The task calls for the lines below from the line with "Select the 画笔笔尖形状 section" to the line with "Given: Click the SABIHSHK AB ticker cell", both ends included, copied exactly, without any pictures.

----------------------------------------

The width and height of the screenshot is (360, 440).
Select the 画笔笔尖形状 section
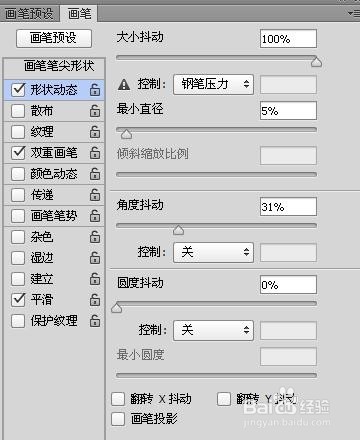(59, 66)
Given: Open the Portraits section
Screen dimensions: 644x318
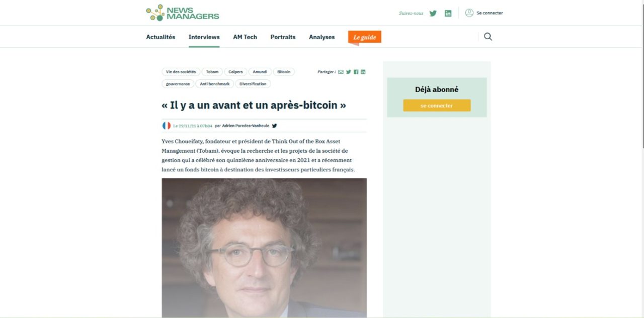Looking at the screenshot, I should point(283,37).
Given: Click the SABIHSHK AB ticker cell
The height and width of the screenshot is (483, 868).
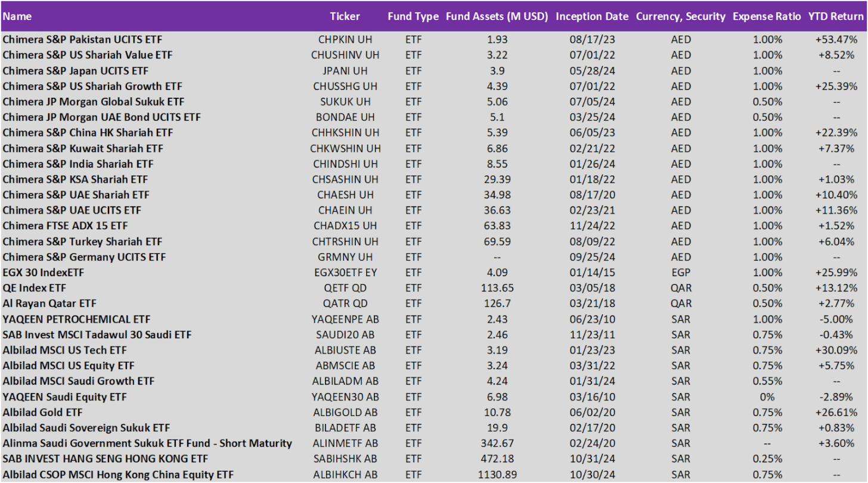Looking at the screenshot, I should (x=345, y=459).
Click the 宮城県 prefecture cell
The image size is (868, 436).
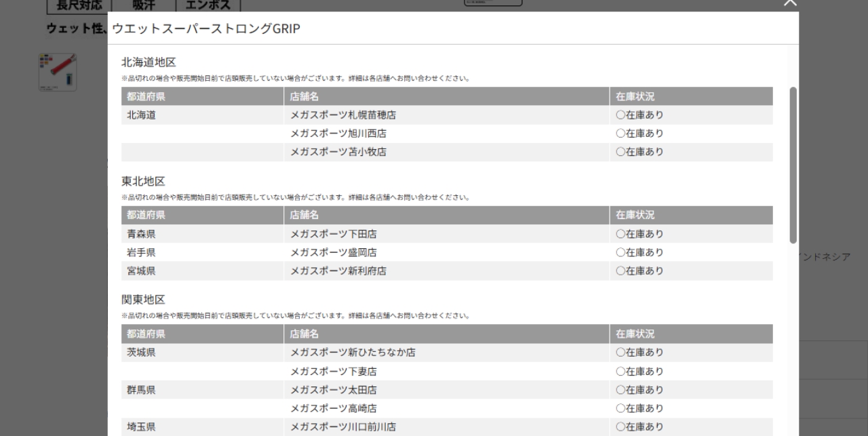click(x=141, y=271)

----------------------------------------

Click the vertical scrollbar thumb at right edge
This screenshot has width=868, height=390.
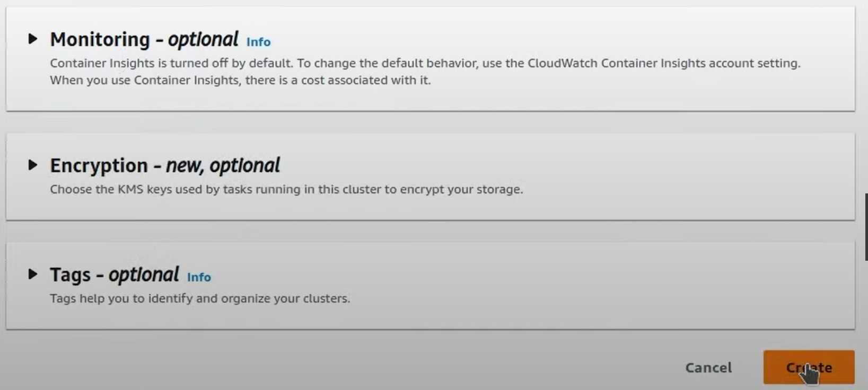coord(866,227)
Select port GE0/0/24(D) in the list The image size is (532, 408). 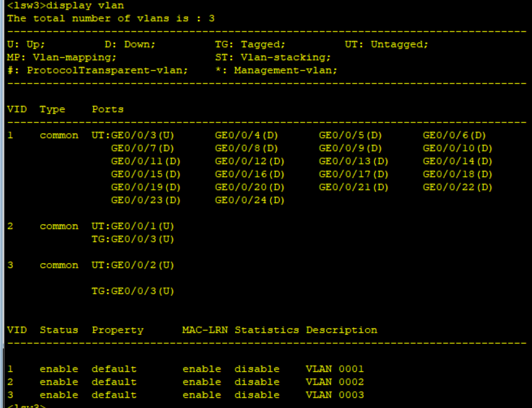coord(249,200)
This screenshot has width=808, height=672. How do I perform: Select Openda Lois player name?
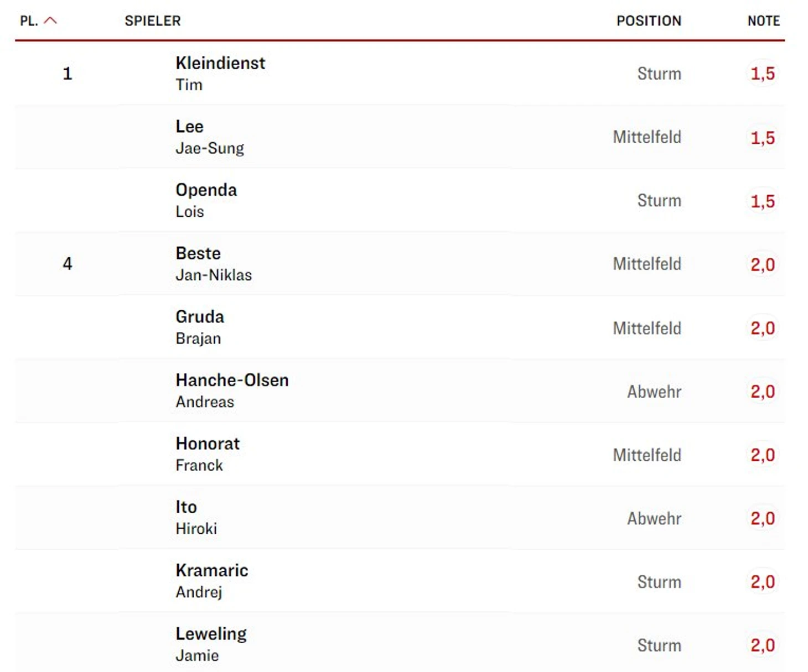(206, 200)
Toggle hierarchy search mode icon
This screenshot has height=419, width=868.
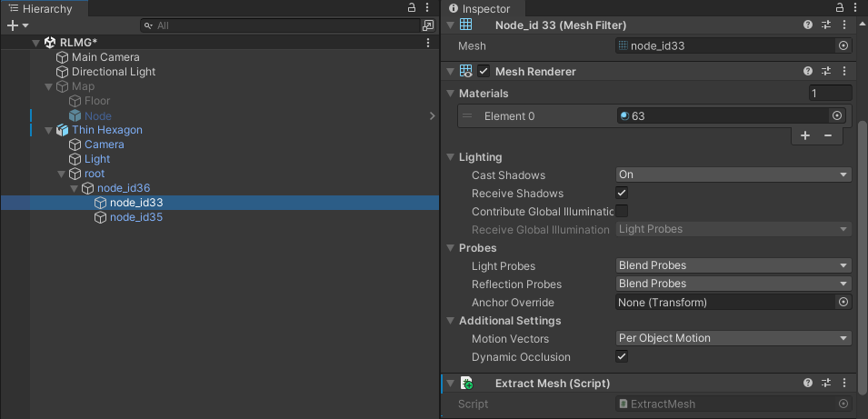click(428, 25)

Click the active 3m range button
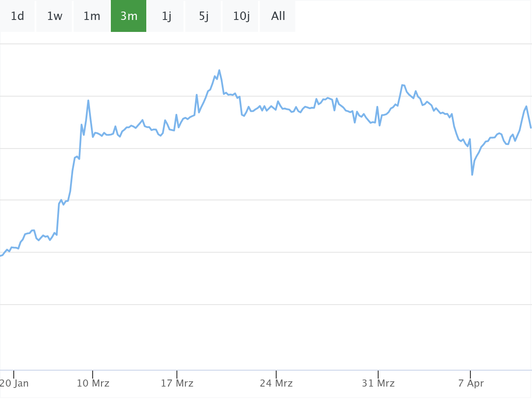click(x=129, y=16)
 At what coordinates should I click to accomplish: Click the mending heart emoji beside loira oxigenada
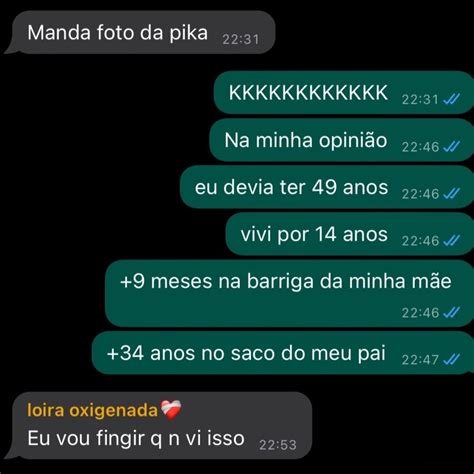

----------------------------------------

(WRITTEN ANSWER):
Select the 画笔笔尖形状 section
(59, 66)
Given: Open the Portraits section
Screen dimensions: 644x318
Looking at the screenshot, I should point(283,37).
Given: Click the SABIHSHK AB ticker cell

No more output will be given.